* [SUPPLIED TEXT]:
She relished a good fight but never forgot an insult or slight. One newspaper
called her simply “the best woman politician in the state.” |
She had to be, for by 1920 the campaign
for good roads brought her increasingly under attack. A rival good roads
organization based in Charlotte opposed the expense involved in Berry’s
plan. She wanted all counties to receive the benefit of good roads. This
meant using tax money from the larger, wealthier counties to help pay
for the maintenance of roads in poorer, rural counties. The Charlotte
group favored a small highway system connecting larger cities only. These
conflicting views led some members of the Good Roads Association to suggest
that a man should administer the campaign for good roads, since it might
be too much for a woman. To that notion Miss Hattie icily replied, “The
weak shoulders of a woman have for the past fifteen years carried this
proposition, and I propose that the weak shoulders of a women should continue
to carry it.”

* [GIVEN MATERIAL]:
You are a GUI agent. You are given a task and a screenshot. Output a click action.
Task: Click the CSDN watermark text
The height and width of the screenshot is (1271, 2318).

* [TO DO]:
Continue the passage on Miss Hattie Berry and the good roads campaign, starting after its final sentence.

* [ANSWER TO THE PROBLEM]:
She won her point, but the
fight was not over. The new governor, Cameron Morrison of Charlotte, favored
the Charlotte faction’s view on good roads. He sought to shield the wealthier
counties from heavy expense by recommending that each county pay for half
the cost of building and maintaining roads. The Good Roads Association
was stunned. Poorer counties could not possibly raise enough tax revenues
for such a program. At a dramatic conference with Governor Morrison, Miss
Hattie and the good roads supporters confronted the governor. They pointedly
reminded him that the Democratic campaign plank of 1920 had called for
the state, not the counties, to build roads. After the meeting, Morrison
told a reporter that, “If it hadn’t been for that waspish woman, I could
have had my way.”
Berry’s success in raising
grass-roots support for her roads campaign can be seen in the growth of
the Good Roads Association from 272 active members in 1919 to 5,500 in
1921. Over 25,000 names were collected on petitions for good roads and
over 195 circular letters had been mailed out in less than two years.
By the time the legislature met in 1921 the passage of a state highway
system act was a foregone conclusion. During the debate in the assembly
Berry was given a desk next to the speaker’s where she answered notes
from assemblymen on the floor. The 1921 law contained the principle features
of Berry’s program, especially the key factor of state funding.
The good roads movement in
North Carolina showed government’s growing ability to deal with social
and economic problems too large and complicated for local communities
to handle. But in the end it took the determination and dedication of
one woman to lead the campaign for good roads. Enemies were made, however.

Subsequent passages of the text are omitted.